その名の通り、この鳥が頭に載せている“冠”は幼鳥のころに形づくられるため、それを「学力」に見立てて、すべての児童・生徒が素晴らしい“冠”を身につけて世界へ羽ばたいてほしいという願いを込めたという。
現在、石垣市には小学校20校と中学校9校(うち小・中併置4校)があるが、最大の課題は全国レベルに比べると見劣りする児童・生徒の学力だという。
「『冠鷲プロジェクト』は今年で3年目に入り、ようやく沖縄県の平均レベルにたどり着きました。これからは県内トップレベルの学力水準を目指して頑張ります」(玉津教育長)

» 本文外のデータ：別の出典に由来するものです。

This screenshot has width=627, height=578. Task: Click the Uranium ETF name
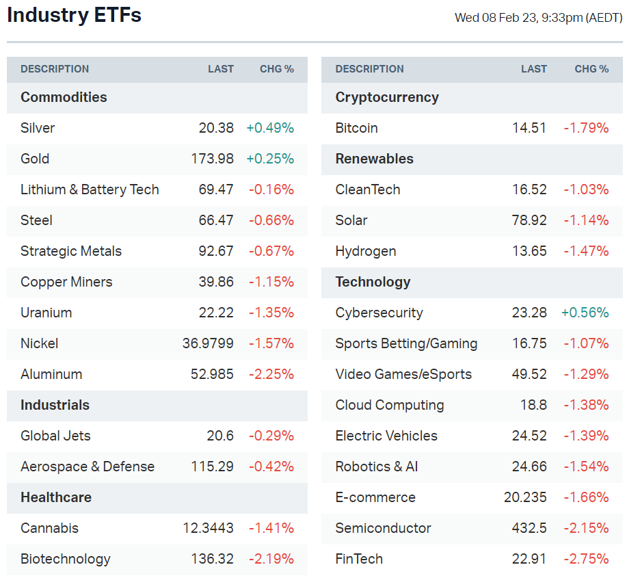pyautogui.click(x=46, y=313)
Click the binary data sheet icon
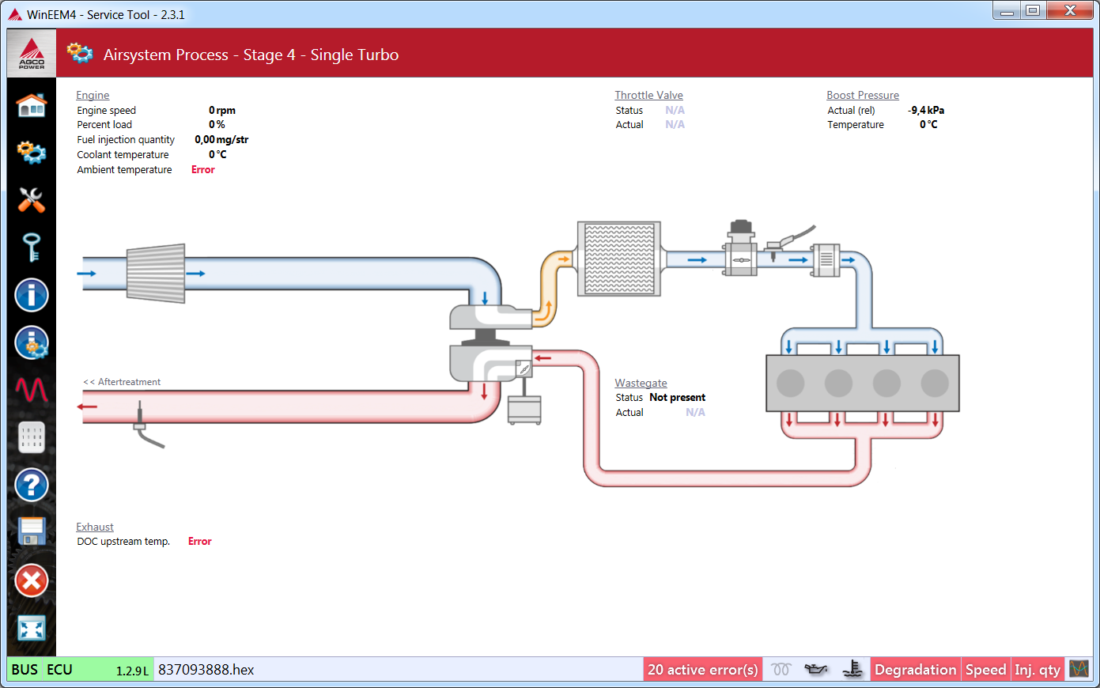 click(x=32, y=437)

そんな児童・生徒に「何のために勉強するのか」という学習の具体的な目的意識を育ませるのが本土での体験学習。その一環として「郷土の偉人・大浜信泉先生」を生んだ早稲田大学を、その目で実際に見、総長や大学生のお兄さん・お姉さんたちの声を聞き、そして「大学」という場を実際に経験させようというわけだ。
「私は子供たちによく言うんです。“百聞は一見にしかず”と言うが、“一見は一経にしかず”で、何事も経験が一番大切だよと」(玉津教育長)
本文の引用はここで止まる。